▶ [DATA FOR PROCESSING]
BEGIN

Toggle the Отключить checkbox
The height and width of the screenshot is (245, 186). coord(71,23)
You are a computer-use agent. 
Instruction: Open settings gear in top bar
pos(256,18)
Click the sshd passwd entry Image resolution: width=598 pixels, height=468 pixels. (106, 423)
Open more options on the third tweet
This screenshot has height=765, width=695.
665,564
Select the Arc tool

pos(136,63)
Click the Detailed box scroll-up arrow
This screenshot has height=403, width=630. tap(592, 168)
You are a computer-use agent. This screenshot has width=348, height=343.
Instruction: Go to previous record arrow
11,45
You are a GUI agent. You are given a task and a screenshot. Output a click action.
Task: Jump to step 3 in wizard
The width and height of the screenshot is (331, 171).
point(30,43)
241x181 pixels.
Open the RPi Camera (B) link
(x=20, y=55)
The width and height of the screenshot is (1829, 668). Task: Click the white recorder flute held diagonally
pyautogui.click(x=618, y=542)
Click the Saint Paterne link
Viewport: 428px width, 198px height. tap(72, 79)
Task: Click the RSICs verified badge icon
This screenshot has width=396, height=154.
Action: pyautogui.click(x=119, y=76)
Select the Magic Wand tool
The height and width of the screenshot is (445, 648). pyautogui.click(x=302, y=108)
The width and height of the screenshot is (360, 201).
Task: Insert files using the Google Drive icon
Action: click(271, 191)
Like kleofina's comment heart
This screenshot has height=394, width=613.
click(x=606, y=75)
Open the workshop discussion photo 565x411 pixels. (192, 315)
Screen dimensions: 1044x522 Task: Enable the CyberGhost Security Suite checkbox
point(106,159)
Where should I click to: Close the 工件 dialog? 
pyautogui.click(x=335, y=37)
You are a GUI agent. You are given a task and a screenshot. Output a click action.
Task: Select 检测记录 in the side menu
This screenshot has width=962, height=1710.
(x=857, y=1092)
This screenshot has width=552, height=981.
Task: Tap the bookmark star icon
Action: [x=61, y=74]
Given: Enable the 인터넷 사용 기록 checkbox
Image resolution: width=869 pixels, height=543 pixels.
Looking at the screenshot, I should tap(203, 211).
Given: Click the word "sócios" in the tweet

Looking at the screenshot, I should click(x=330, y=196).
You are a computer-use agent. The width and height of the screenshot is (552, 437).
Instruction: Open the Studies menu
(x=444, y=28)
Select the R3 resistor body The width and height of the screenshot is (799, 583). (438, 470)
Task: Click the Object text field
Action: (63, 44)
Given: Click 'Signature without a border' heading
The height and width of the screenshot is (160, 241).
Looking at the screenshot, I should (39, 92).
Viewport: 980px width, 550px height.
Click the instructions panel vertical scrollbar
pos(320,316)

END

▶ [PROBLEM STATEMENT]
Repeat all of the data shown above, exactly as it appears.

▶ [WRITTEN SOLUTION]
Toggle the Отключить checkbox
The height and width of the screenshot is (245, 186). coord(71,23)
You are a computer-use agent. 
Instruction: Open settings gear in top bar
pos(256,18)
Click the sshd passwd entry Image resolution: width=598 pixels, height=468 pixels. (106, 423)
Open more options on the third tweet
This screenshot has height=765, width=695.
665,564
Select the Arc tool

pos(136,63)
Click the Detailed box scroll-up arrow
This screenshot has height=403, width=630. tap(592, 168)
You are a computer-use agent. This screenshot has width=348, height=343.
Instruction: Go to previous record arrow
11,45
You are a GUI agent. You are given a task and a screenshot. Output a click action.
Task: Jump to step 3 in wizard
The width and height of the screenshot is (331, 171).
point(30,43)
241x181 pixels.
Open the RPi Camera (B) link
(x=20, y=55)
The width and height of the screenshot is (1829, 668). Task: Click the white recorder flute held diagonally
pyautogui.click(x=618, y=542)
Click the Saint Paterne link
Viewport: 428px width, 198px height. tap(72, 79)
Task: Click the RSICs verified badge icon
This screenshot has width=396, height=154.
Action: pyautogui.click(x=119, y=76)
Select the Magic Wand tool
The height and width of the screenshot is (445, 648). pyautogui.click(x=302, y=108)
The width and height of the screenshot is (360, 201).
Task: Insert files using the Google Drive icon
Action: click(271, 191)
Like kleofina's comment heart
This screenshot has height=394, width=613.
click(x=606, y=75)
Open the workshop discussion photo 565x411 pixels. (192, 315)
Screen dimensions: 1044x522 Task: Enable the CyberGhost Security Suite checkbox
point(106,159)
Where should I click to: Close the 工件 dialog? 
pyautogui.click(x=335, y=37)
You are a GUI agent. You are given a task and a screenshot. Output a click action.
Task: Select 检测记录 in the side menu
This screenshot has width=962, height=1710.
(x=857, y=1092)
This screenshot has width=552, height=981.
Task: Tap the bookmark star icon
Action: [x=61, y=74]
Given: Enable the 인터넷 사용 기록 checkbox
Image resolution: width=869 pixels, height=543 pixels.
Looking at the screenshot, I should tap(203, 211).
Given: Click the word "sócios" in the tweet

Looking at the screenshot, I should click(x=330, y=196).
You are a computer-use agent. The width and height of the screenshot is (552, 437).
Instruction: Open the Studies menu
(x=444, y=28)
Select the R3 resistor body The width and height of the screenshot is (799, 583). (438, 470)
Task: Click the Object text field
Action: (63, 44)
Given: Click 'Signature without a border' heading
The height and width of the screenshot is (160, 241).
Looking at the screenshot, I should (39, 92).
Viewport: 980px width, 550px height.
Click the instructions panel vertical scrollbar
pos(320,316)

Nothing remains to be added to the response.